Fig. 6. Hnrnpk weakens the binding strength of Ctcf at TAD boundaries.

A Co-Immunoprecipitation (co-IP) assay between Hnrnpk and Ctcf at E11.5 in WT limb bud after treatment with PBS, DNase I, RNase A, or both. B Subcellular location of Hnrnpk and Ctcf at E11.5 in primary WT limb bud cell. The white arrows indicated the overlapped Hnrnpk and Ctcf signals in the nucleus. The white dotted line indicated the margin of nucleus. Scale bar: 10 μm.
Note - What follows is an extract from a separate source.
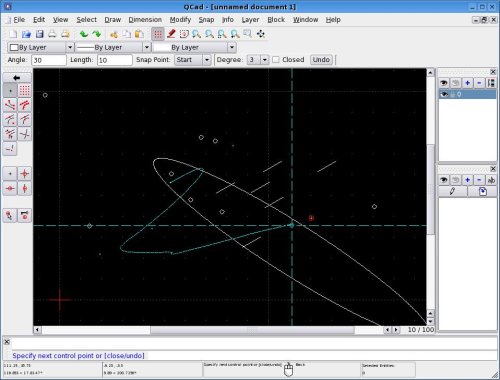Click the print icon in toolbar
The height and width of the screenshot is (380, 500).
click(52, 34)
C The Hnrnpk- and Ctcf- binding peaks at E11.5 in WT limb buds and their overlap. The ratio indicated the proportion of overlapped peaks in the total peaks of Hnrnpk. D, E The binding profile of Ctcf centered in Hnrnpk binding peaks. F Protein level of Ctcf at E11.5 in WT and CKO limb buds. β-Actin was used as the loading control. G Hi-C contact map (upper) and genome browser tracks of Hnrnpk and Ctcf CUT&RUN-seq data (bottom) at Shh-TAD. The black arrows indicated the decreased binding strength of Ctcf at E11.5 in CKO limb bud. The yellow lines indicated the boundaries at both sides of Shh-TAD. H The Ctcf binding peaks centered in CTCF-motif at E11.5 in WT and CKO limb buds. I A proposed model illustrated the role of Hnrnpk as a transcription activator and insulator protein collaborator, which regulated the transcription of key regulatory genes during embryonic limb bud development.